Summary: A novel deep learning algorithm that assesses the burden of genomic variants achieves about 70% accuracy in distinguishing mental health disorders among African American patients.
Source: CHOP
Researchers at the Children’s Hospital of Philadelphia (CHOP) report that a deep learning model applied to whole genome sequencing data shows promising accuracy for identifying and differentiating common mental health disorders in African American patients—an understudied population in genomic research.
The model can differentiate between single disorders and detect multiple co-occurring conditions, enabling earlier and more tailored interventions. The study was published in the journal Molecular Psychiatry.
Diagnosing mental disorders is often complex, particularly for very young children who cannot complete standard questionnaires or rating scales. This diagnostic challenge is compounded in minority populations that have been under-represented in genomic and machine learning studies. While prior genetic studies have identified association signals for several mental health conditions—some suggesting potential therapeutic targets—most of those efforts have focused on non-Hispanic White populations.
Deep learning approaches have successfully supported diagnosis for complex conditions such as attention deficit hyperactivity disorder (ADHD) and certain cancers, but they have seldom been tested on large cohorts of African American patients. To address this gap, CHOP researchers generated blood-derived whole genome sequencing data from 4,179 African American individuals, including 1,384 patients diagnosed with at least one mental disorder.
The study concentrated on eight prevalent mental health diagnoses: ADHD, depression, anxiety, autism spectrum disorder, intellectual disability, speech and language disorders, developmental delay, and oppositional defiant disorder (ODD). Using the burden of genomic variants from both coding and non-coding regions as features, the deep learning model was trained to distinguish affected patients from unaffected controls and to label specific diagnoses, including multiple concurrent disorders.

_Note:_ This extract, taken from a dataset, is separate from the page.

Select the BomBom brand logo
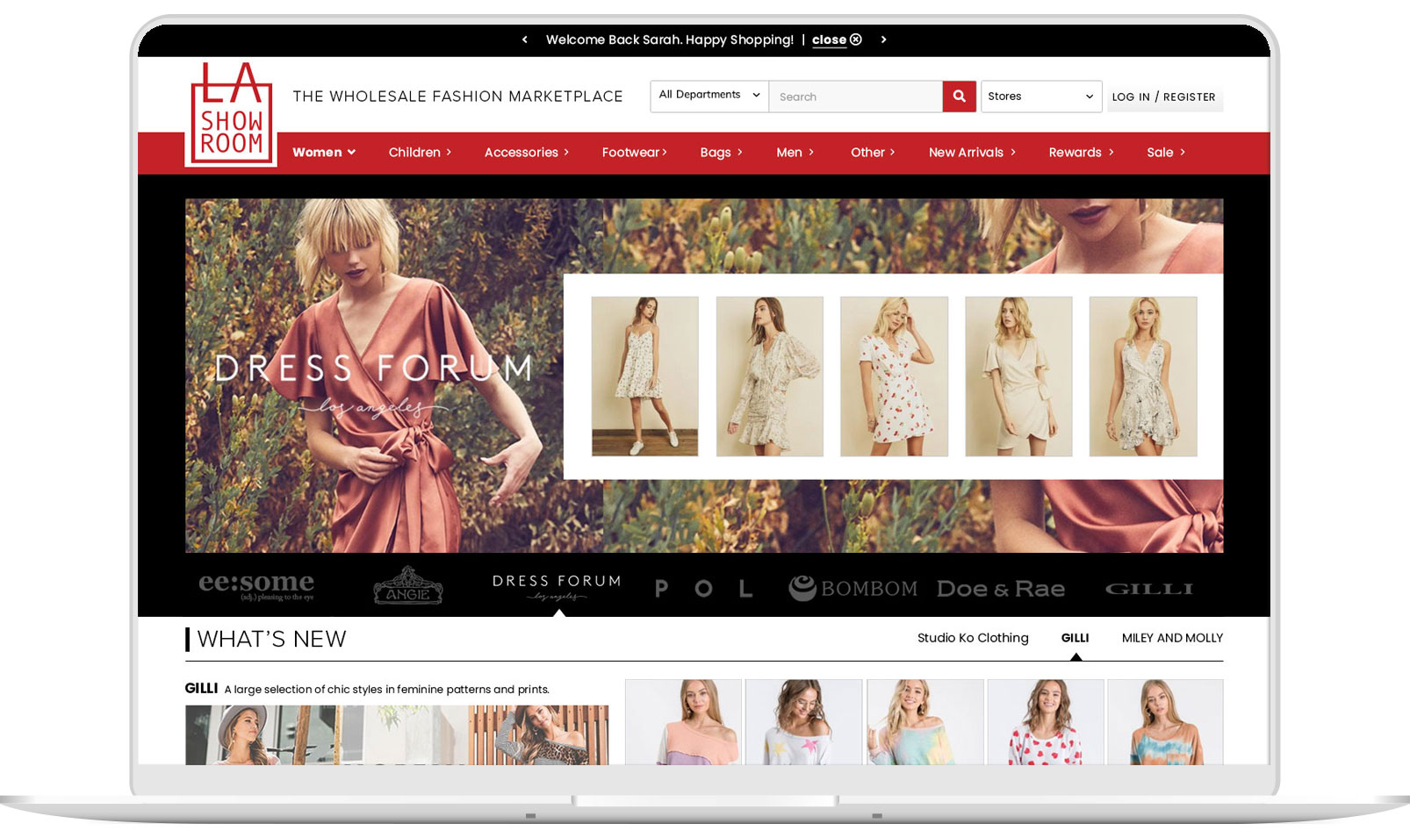 click(x=852, y=588)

“Most prior studies focus on a single disease, and minority populations have been under-represented in machine learning research on mental disorders,” said senior author Hakon Hakonarson, MD, PhD, Director of the Center for Applied Genomics at CHOP. “We wanted to evaluate whether a deep learning model could accurately separate patients from controls and correctly classify disorder types—even when patients have multiple diagnoses.”
The algorithm evaluated variant burden across the genome and achieved overall accuracy of roughly 65–70% for distinguishing individuals with any of the studied mental disorders from controls. It also performed comparably when labeling patients with multiple conditions: the model returned an exact diagnostic match in about 10% of cases and maintained acceptable multi-label performance (hamming loss < 0.3).

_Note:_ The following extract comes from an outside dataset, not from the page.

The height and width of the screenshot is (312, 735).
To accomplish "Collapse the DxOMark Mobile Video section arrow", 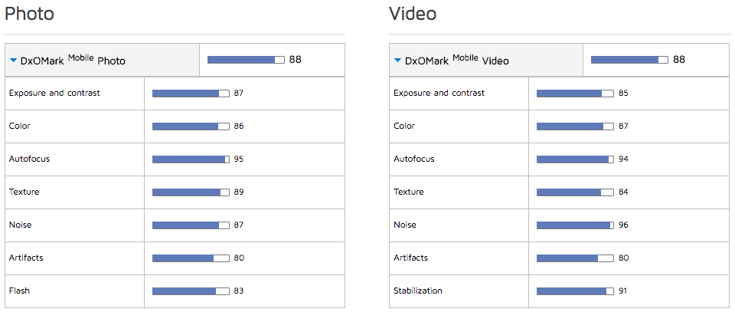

Beyond classification performance, the model highlighted genomic regions and genes enriched for associations with mental disorders. Enriched biological pathways included immune-related responses, antigen and nucleic acid binding, chemokine signaling, and G-protein–coupled receptor activity. Notably, variants located in non-coding genomic regions—such as intronic, intergenic, and non-coding RNA loci—were implicated at similar or higher frequency than coding variants, suggesting they may serve as alternative genetic markers even though they do not form clear “hotspots” like some coding regions do.
“Identifying these variants and the pathways they converge on provides targets for future functional studies,” Hakonarson added. “Such work can offer mechanistic insight into how these disorders develop and guide more personalized approaches to treatment in African American populations.”
About this deep learning, genetics, and mental health research news
Author: Press Office
Source: CHOP
Contact: Press Office – CHOP
Image: The image is in the public domain
Original Research: Open access.
“Application of deep learning algorithm on whole genome sequencing data uncovers structural variants associated with multiple mental disorders in African American patients” by Yichuan Liu et al. Molecular Psychiatry
Abstract
Application of deep learning algorithm on whole genome sequencing data uncovers structural variants associated with multiple mental disorders in African American patients
Mental disorders represent a significant global health challenge, and accurately diagnosing them can be difficult—especially when patients have multiple co-occurring conditions or are very young and cannot complete standardized assessments. Over the past decade, genomic studies have reported association signals for several mental disorders, some of which suggest possible therapeutic targets. At the same time, machine learning methods, particularly deep learning, have shown promise in classifying complex diseases.
In this study, blood-derived whole genome sequencing from 4,179 African American individuals—including 1,384 patients with at least one diagnosed mental disorder—was analyzed. Researchers used the burden of genomic variants from both coding and non-coding regions as feature vectors for a deep learning model. The model achieved approximately 65–70% accuracy in differentiating patients from controls, and demonstrated effective multi-label performance for patients with multiple disorders (hamming loss < 0.3), with exact diagnostic matches around 10%.
Genes and genomic regions weighted most heavily by the model were enriched for pathways involved in immune response, antigen and nucleic acid binding, chemokine signaling, and G-protein receptor functions. Importantly, non-coding variants (such as those in ncRNA, intronic, and intergenic regions) performed comparably to coding variants in the model’s predictive ability, though they did not form the same concentrated hotspots and instead showed narrower variability—indicating they may act as alternative markers for disease risk.